### Excerpted text ###

Jim Young: Yeah. This also sounds a lot like the sort of thing that Jack Hubbard spoke in the BankOnPurpose, somebody we've had on this podcast. He's talked about in terms of [inaudible 00:08:25] yourself into a resource, [inaudible 00:08:27] relationship manager, resource manager, or sometimes we talk about as being a trusted advisor, going away from order taker to somebody that can really provide that insight that you want. I can hear already some bankers saying, "We know we have all this data, and that sounds great, but there's a big jump from having all this data and putting this data into form that is usable." I mean, is that sort of the magic potion here, that block that needs to be filled in?
Dallas Wells: I think so. Good news and bad news there. If I know bankers, they want the bad news first. The bad news is, it is going to take some effort and it is going to take some money. There are some resources that you're going to need in place. Specifically, you have to get this data into a usable place, for lack of a better way to put it. In plain language, you have to get the data where it's accessible and usable in a format where it's relevant to you. It can't sit in your core system. It can't sit there. That means banks have to get a lot better and a lot more disciplined about where this data resides, who has access to it, who can use it. You're actually going to have to use that CRM system that you're spending a fortune on. You have to use it in a consistent, disciplined way.

###

Rewrite the stretch of the podcast transcript from "Dallas Wells: I" through "consistent, disciplined way.", putting "legacy platform" in place of "core system". The entries that follow are not needed for this work.

### Extracted entries ###

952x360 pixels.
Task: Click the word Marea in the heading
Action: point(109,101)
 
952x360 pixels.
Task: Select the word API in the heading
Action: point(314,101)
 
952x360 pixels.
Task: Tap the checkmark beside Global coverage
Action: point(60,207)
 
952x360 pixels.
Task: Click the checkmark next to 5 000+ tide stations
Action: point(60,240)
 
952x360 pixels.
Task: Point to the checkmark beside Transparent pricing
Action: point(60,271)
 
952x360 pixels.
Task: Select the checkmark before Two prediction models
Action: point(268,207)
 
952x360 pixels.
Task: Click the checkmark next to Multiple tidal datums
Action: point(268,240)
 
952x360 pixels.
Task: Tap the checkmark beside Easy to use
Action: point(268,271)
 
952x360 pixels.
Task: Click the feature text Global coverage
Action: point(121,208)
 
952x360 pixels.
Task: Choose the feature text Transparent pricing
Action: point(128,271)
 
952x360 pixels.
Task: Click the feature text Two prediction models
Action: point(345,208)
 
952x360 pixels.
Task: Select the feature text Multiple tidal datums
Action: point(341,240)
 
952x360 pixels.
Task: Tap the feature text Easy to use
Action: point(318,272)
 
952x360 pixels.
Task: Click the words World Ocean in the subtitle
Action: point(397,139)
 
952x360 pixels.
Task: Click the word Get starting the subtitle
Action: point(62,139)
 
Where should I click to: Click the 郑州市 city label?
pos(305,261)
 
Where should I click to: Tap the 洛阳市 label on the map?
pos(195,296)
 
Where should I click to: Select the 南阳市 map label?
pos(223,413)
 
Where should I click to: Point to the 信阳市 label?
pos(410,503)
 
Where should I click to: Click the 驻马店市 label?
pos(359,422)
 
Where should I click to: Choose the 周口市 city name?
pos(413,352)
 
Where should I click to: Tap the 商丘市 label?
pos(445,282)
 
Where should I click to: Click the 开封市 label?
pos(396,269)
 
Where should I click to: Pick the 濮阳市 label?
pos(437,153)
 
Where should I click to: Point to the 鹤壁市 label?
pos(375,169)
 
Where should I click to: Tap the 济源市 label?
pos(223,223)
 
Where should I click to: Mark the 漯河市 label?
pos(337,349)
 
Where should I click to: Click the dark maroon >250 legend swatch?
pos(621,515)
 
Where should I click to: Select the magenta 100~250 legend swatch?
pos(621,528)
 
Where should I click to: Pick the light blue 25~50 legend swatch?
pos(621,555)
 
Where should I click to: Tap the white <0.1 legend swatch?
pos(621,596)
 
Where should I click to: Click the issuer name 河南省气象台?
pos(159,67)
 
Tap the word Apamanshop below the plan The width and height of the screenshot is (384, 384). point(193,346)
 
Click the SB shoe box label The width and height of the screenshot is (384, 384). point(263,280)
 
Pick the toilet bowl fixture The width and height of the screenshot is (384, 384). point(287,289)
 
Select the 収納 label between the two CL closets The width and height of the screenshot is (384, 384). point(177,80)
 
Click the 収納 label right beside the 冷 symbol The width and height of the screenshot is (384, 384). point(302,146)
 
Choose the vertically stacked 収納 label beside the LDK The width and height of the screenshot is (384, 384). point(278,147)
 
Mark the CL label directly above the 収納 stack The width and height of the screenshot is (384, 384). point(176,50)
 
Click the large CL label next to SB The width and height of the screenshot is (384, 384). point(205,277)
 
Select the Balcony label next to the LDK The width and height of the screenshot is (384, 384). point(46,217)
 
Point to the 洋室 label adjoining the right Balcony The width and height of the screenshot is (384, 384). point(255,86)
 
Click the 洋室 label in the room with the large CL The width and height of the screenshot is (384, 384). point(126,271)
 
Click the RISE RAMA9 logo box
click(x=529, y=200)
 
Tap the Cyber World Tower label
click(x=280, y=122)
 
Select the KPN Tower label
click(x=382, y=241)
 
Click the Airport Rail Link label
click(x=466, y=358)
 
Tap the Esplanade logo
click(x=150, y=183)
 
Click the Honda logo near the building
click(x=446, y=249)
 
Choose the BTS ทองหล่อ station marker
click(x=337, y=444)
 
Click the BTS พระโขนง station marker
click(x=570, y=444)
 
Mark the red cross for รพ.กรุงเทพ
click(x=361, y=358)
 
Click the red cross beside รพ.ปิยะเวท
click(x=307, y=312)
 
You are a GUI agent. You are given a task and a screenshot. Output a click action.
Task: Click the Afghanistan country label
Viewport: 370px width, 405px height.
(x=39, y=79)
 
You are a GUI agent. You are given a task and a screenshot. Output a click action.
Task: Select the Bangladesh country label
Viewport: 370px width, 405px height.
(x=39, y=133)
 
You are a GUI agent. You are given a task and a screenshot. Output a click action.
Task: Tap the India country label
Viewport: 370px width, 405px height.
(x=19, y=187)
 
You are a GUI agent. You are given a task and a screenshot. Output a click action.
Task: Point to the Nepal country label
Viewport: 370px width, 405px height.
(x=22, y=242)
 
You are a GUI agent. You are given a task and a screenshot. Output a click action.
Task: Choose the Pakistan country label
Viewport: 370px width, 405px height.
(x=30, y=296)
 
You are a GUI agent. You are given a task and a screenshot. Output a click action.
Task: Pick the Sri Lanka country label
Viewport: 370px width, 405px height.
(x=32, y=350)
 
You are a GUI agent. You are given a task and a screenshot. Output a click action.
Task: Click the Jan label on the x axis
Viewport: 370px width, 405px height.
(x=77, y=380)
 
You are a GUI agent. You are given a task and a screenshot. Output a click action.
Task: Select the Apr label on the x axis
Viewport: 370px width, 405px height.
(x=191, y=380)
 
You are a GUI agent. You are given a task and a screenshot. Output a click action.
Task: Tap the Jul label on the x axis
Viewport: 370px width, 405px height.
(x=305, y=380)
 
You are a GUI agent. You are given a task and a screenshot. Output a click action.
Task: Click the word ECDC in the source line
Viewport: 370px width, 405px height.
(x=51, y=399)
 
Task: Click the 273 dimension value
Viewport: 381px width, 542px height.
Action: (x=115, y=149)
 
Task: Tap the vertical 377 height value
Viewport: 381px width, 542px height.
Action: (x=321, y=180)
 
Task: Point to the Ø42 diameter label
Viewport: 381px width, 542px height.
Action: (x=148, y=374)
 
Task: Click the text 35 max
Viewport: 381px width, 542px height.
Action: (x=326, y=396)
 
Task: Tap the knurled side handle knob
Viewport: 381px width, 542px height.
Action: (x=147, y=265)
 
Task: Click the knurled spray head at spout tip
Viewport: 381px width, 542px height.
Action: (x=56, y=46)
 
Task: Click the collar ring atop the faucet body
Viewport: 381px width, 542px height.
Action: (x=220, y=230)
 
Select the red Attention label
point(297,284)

###

Solution for this exercise:
Dallas Wells: I think so. Good news and bad news there. If I know bankers, they want the bad news first. The bad news is, it is going to take some effort and it is going to take some money. There are some resources that you're going to need in place. Specifically, you have to get this data into a usable place, for lack of a better way to put it. In plain language, you have to get the data where it's accessible and usable in a format where it's relevant to you. It can't sit in your legacy platform. It can't sit there. That means banks have to get a lot better and a lot more disciplined about where this data resides, who has access to it, who can use it. You're actually going to have to use that CRM system that you're spending a fortune on. You have to use it in a consistent, disciplined way.